[Date Prev] [Date Next] [Thread Prev] [Thread Next] Date Index Thread Index Search archive:
Date:Mon Dec 18 14:14:49 2003 
Subject:Re: Comparing Garbage Collectors 
From:A . Sloman 
Volume-ID:1031218.05 

Jonathan wrote:

[AS]
> >That reminds me: I have been thinking of increasing the size of the
> >pop11 dictionary. Currently it is 1023, and when poplog has compiled
> >quite a lot of code, many of the hash buckets in the dictionary have
> >more than 10 items and some over 20, which would slow down consword.
> >
 [JLC]
> >You can check this by looking at the output of dic_distrib(); which
> >prints out bucket sizes.
>
> Groan! Why oh why doesn't it leave them on the stack, so that
>  [% dic_distrib() %]
> would give a list that could be analysed?

It was originally just a debugging tool for the system developers.
But I agree that a list would have been useful.

This will do it:

define dic_numbers() -> list;

     ;;; stack printed characters
     define dlocal cucharout(char);
        if char == `.` then `0` else char endif
     enddefine;

     ;;; make a string of pop11 text for constructing a list
     lvars string = consstring( #| `[`, dic_distrib(), `]` |# );

     ;;; compile the sring to make the list
     pop11_compile(stringin(string)) -> list;

 enddefine;

or compress the last two code lines to this near-incomprehensible
(except for experienced pop11 hackers) one-liner:

     pop11_compile(stringin(consstring( #| `[`, dic_distrib(), `]` |# ))) -> list;

Another alternative would be to have two processes, one
producing characters the other consuming them. Then you would not need a
string. That's rather more tricky to do in pop11. The produce-consume
interaction could be driven by cucharout.

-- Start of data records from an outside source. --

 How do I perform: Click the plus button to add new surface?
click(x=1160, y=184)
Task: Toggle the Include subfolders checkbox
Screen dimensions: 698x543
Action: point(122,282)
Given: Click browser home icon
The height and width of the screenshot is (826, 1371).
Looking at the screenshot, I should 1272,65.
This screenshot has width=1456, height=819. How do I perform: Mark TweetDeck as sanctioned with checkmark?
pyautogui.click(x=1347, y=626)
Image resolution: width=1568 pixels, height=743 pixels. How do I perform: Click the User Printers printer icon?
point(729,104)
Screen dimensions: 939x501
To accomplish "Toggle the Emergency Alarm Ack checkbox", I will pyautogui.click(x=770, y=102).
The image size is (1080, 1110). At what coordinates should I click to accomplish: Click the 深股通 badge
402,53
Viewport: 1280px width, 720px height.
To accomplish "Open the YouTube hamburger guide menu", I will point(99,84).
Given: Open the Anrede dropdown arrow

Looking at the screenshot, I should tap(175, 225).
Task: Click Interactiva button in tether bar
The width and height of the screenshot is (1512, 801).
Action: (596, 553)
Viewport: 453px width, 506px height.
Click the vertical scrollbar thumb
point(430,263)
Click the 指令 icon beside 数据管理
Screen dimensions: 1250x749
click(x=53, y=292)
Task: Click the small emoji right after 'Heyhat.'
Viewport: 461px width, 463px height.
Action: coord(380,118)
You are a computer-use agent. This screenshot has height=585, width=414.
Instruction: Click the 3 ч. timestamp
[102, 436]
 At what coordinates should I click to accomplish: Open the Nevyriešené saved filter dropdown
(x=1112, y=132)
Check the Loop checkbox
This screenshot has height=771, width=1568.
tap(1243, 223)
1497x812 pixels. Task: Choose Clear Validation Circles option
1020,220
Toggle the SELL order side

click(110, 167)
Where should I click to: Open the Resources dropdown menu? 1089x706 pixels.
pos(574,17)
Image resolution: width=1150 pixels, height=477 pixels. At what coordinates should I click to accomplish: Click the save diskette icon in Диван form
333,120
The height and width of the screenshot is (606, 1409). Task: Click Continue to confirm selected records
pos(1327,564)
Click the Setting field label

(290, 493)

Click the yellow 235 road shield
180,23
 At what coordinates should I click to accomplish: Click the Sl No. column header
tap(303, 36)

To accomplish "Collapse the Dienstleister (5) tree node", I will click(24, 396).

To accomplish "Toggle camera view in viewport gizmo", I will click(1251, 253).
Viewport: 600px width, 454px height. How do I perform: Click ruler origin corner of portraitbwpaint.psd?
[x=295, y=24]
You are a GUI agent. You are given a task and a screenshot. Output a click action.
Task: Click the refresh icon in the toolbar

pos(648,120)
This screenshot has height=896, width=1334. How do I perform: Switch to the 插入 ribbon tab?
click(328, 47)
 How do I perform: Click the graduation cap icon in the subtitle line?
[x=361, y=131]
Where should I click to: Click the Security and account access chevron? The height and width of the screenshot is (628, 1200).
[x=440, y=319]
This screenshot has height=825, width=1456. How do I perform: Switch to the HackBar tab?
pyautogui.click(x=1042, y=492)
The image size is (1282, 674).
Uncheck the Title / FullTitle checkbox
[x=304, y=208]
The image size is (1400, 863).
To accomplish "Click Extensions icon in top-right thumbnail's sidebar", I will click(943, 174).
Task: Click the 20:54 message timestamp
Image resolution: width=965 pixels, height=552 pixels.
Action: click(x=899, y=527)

> >Since memory is now so plentiful and cheap, I was thinking it should be
> >increased to at least 5 times its size, maybe 5119 (a prime number).
> >
> >Any comments?
>
> If it's easy to do (change one constant?) it would be interesting to
> see some before-and-after benchmarks. Presumably compiling a large
> library would be an appropriate realistic benchmark?
>
> Reading a file of natural language text as words would be a good
> non-realistic benchmark (although you need to do that to construct
> a concordance).

For things like that I've suggested that it would be good to have a
version of incharitem that instead of producing word records (in the
dictionary) produced strings.

It should not be hard to implement using the stuff already in
$popsrc/item.p

> Incidentally, the best size for a hash table is about 20% bigger
> (give or take a huge margin) than the number of entries.

In that case since I get

    countwords() =>
    ** 8127

in the instance of pop11 in which I am typing this message, my
suggestion is too small. Maybe something over 10000 would be better. (I
don't know if it could be changed dynamically -- perhaps not without a
lot of other changes). On a 32-bit machine that would require a table
of about 40Kbytes in size. On a 64-bit machine (e.g. Alpha) that would
grow to 80Kbytes. In 1976 that was more than the size of a whole pop11
system. But nowadays memory is available and cheap, so if there was
a significant speed gain for compilation and other applications it
might be worth it.

However compiling the whole of pop11 prolog on my 1ghz AMD athlon
takes under a second:

    time pop11 :"lib prolog" > /dev/null
    0.695u 0.050s 0:00.74 100.0%    0+0k 0+0io 573pf+0w

so maybe it is not worth it.

Even common lisp compiles in about 4 seconds:

    time pop11 :"lib clisp" > /dev/null
    3.601u 0.130s 0:03.73 100.0%    0+0k 0+0io 592pf+0w

(The second time. The first time takes about 1 seond longer.
Presumably the second time I beneift from Linux's disk cache.)

> Then most
> buckets are empty or have only one entry. So if 5 times is big
> enough, maybe the hash function could be improved?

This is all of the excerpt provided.